____ Zitierter Textauszug
In China wird das Durchschauen und Anwenden von List hoch geachtet und gepflegt. Chinesische Autoren haben unterschiedliche Überlistungstechniken benannt und systematisiert. Dies steht im Gegensatz zur europäischen Tradition, die die Anwendung von Listen und Täuschungen ächtete.

Strategeme spielen bereits in Sunzis Werk Sunzi Bingfa (Sūnzi bīngfǎ) über die Kriegskunst (etwa 500 vor. Chr.) eine wichtige Rolle. Besonders bekannt sind in China die Sechsunddreißig Strategeme, die auf General Tan Daoji († 436) zurück gehen sollen. Schriftlich wurden sie durch das Traktat Sanshiliu Ji. Miben Bingfa (Die 36 Strategeme - Geheimbuch der Kriegskunst, entstanden um 1500) überliefert. Der Verfasser ist namentlich nicht bekannt, wurde jedoch vermutlich von Zhao Benxue einem Militärhistoriker aus der Ming Zeit (1368-1644) oder einem seiner Schüler beeinflusst.
________
____ Bereitgestellte Angaben
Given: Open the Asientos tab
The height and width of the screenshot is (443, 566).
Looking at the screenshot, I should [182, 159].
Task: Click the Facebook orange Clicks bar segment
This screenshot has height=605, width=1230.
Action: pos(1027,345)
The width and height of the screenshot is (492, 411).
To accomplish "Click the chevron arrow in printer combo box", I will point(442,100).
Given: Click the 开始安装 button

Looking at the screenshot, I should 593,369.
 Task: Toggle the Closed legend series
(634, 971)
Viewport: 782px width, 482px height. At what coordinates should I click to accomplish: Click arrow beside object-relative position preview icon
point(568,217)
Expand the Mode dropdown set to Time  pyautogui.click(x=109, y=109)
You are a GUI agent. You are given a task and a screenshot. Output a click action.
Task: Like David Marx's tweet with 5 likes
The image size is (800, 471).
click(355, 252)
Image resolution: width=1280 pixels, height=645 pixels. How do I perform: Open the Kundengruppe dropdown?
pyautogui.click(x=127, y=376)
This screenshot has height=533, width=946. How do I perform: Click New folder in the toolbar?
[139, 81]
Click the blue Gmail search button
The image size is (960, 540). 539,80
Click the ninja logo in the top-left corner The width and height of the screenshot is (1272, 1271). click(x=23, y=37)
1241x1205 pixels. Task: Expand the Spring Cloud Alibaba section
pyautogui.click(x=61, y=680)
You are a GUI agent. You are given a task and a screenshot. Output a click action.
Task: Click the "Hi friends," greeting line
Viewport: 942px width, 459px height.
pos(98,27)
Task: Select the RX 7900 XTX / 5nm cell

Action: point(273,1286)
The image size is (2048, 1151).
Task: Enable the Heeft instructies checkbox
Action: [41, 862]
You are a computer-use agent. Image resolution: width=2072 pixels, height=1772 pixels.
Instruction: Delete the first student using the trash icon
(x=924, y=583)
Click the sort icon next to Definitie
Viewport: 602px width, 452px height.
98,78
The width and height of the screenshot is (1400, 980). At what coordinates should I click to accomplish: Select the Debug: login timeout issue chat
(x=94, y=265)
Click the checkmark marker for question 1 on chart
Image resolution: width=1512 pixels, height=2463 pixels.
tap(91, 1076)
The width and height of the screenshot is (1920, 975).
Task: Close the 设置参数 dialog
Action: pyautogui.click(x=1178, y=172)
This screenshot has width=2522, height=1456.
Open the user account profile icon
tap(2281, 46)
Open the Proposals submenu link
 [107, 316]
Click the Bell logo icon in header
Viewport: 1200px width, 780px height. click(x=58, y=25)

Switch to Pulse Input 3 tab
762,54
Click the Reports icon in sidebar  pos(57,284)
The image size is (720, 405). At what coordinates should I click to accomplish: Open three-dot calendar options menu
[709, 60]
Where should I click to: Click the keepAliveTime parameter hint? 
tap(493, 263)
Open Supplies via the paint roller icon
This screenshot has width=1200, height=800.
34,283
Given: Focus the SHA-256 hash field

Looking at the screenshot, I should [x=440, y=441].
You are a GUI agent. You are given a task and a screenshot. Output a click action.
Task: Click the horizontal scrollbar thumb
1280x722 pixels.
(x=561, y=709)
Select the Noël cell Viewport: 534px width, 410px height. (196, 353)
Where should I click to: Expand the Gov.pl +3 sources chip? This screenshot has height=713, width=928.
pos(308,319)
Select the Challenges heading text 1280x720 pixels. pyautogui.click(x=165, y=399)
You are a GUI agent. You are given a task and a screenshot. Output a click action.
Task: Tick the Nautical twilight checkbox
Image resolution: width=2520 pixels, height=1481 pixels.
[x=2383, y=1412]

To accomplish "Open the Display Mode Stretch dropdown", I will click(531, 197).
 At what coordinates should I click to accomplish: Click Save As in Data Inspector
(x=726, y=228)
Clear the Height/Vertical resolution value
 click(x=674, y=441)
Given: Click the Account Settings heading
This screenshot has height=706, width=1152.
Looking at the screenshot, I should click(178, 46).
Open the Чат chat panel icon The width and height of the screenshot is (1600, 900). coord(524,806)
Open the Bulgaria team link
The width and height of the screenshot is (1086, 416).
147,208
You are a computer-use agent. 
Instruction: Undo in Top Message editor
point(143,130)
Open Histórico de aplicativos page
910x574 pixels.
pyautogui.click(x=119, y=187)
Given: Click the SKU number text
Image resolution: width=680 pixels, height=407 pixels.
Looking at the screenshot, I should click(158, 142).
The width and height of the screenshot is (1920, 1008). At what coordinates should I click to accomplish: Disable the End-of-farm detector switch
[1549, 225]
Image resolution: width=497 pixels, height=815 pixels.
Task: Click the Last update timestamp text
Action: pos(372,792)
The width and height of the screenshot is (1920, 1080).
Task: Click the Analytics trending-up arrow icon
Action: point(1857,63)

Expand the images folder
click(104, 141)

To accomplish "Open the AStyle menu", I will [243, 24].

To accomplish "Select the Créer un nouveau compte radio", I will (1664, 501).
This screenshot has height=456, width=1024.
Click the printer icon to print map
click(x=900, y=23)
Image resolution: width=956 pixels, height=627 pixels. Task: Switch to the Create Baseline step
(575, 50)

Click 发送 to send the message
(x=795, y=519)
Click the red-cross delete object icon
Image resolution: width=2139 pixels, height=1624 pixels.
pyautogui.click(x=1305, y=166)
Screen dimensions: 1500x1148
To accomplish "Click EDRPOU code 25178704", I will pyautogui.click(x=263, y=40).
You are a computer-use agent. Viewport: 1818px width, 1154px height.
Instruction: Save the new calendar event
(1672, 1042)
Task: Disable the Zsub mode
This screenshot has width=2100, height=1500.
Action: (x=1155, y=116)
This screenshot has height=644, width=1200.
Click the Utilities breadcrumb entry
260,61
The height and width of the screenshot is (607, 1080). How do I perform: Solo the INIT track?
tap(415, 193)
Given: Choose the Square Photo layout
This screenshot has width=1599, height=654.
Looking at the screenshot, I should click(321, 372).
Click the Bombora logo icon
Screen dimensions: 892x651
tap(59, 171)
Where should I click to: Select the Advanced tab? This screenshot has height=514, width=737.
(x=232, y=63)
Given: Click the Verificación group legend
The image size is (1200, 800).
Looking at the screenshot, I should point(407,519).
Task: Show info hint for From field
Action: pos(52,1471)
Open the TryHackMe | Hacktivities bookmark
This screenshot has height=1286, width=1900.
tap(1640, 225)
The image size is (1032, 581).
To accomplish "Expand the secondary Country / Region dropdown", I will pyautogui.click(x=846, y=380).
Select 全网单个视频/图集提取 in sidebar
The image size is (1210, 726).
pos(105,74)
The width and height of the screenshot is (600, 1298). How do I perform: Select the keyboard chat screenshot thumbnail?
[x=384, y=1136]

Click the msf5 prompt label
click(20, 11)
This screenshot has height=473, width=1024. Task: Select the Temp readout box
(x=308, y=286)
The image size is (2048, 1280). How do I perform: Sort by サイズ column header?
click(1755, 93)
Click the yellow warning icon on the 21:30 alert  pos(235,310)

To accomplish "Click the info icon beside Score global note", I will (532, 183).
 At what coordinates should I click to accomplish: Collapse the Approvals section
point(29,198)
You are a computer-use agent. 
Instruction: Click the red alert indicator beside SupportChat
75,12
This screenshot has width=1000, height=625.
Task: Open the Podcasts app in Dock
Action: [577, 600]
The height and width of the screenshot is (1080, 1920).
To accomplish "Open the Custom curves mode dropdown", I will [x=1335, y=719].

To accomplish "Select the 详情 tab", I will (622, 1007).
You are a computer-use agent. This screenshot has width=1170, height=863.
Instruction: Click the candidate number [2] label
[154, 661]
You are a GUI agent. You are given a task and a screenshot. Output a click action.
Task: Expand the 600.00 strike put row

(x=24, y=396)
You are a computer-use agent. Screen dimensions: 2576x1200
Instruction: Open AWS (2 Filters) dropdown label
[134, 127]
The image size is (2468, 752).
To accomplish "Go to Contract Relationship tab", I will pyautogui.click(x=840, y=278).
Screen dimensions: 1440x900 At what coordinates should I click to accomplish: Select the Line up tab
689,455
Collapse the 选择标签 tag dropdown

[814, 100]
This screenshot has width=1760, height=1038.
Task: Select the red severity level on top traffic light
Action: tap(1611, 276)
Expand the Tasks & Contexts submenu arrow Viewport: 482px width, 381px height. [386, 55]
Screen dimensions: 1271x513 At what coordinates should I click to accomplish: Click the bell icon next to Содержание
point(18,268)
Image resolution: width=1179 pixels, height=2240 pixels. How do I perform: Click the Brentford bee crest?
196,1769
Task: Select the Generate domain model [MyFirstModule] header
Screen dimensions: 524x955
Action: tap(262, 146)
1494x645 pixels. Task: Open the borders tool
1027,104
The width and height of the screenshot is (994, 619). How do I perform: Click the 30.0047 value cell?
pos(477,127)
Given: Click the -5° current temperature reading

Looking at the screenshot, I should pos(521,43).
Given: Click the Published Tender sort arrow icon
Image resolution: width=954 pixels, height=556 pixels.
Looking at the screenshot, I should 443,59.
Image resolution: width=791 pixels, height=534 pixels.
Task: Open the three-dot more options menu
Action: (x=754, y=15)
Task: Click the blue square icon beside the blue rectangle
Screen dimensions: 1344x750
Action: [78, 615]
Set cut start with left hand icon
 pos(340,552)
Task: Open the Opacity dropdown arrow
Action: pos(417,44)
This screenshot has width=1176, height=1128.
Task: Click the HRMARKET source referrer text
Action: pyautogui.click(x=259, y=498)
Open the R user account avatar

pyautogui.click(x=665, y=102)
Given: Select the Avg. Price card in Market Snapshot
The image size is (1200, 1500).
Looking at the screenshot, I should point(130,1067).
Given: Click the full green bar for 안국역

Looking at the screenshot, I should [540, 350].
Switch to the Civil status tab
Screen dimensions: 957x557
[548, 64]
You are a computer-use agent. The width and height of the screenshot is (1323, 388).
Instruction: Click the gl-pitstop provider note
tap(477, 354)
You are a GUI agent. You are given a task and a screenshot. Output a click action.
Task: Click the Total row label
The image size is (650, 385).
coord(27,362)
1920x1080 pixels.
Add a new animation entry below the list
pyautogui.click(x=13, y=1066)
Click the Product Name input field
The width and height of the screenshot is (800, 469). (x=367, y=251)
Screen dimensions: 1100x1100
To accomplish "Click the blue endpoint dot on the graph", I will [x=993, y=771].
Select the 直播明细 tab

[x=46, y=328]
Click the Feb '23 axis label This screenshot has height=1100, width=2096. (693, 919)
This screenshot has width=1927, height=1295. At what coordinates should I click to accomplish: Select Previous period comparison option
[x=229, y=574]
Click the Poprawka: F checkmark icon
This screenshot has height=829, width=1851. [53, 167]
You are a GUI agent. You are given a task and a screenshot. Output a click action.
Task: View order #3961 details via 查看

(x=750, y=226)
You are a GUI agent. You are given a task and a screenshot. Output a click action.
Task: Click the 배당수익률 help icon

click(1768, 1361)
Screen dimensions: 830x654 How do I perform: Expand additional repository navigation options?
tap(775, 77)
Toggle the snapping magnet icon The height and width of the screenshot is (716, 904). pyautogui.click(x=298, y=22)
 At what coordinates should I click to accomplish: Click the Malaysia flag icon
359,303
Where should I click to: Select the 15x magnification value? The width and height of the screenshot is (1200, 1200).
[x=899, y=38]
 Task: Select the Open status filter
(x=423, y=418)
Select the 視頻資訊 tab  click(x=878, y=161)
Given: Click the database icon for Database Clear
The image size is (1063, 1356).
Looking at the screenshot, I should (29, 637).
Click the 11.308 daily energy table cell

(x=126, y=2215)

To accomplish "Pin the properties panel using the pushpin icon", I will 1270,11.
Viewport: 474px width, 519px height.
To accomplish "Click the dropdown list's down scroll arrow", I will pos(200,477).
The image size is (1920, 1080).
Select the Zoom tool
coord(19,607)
________
Kopiere aus dem Text über chinesische Strategeme wortgetreu den Abschnitt, der mit „In China wird“ beginnt und mit „und Täuschungen ächtete.“ endet.

In China wird das Durchschauen und Anwenden von List hoch geachtet und gepflegt. Chinesische Autoren haben unterschiedliche Überlistungstechniken benannt und systematisiert. Dies steht im Gegensatz zur europäischen Tradition, die die Anwendung von Listen und Täuschungen ächtete.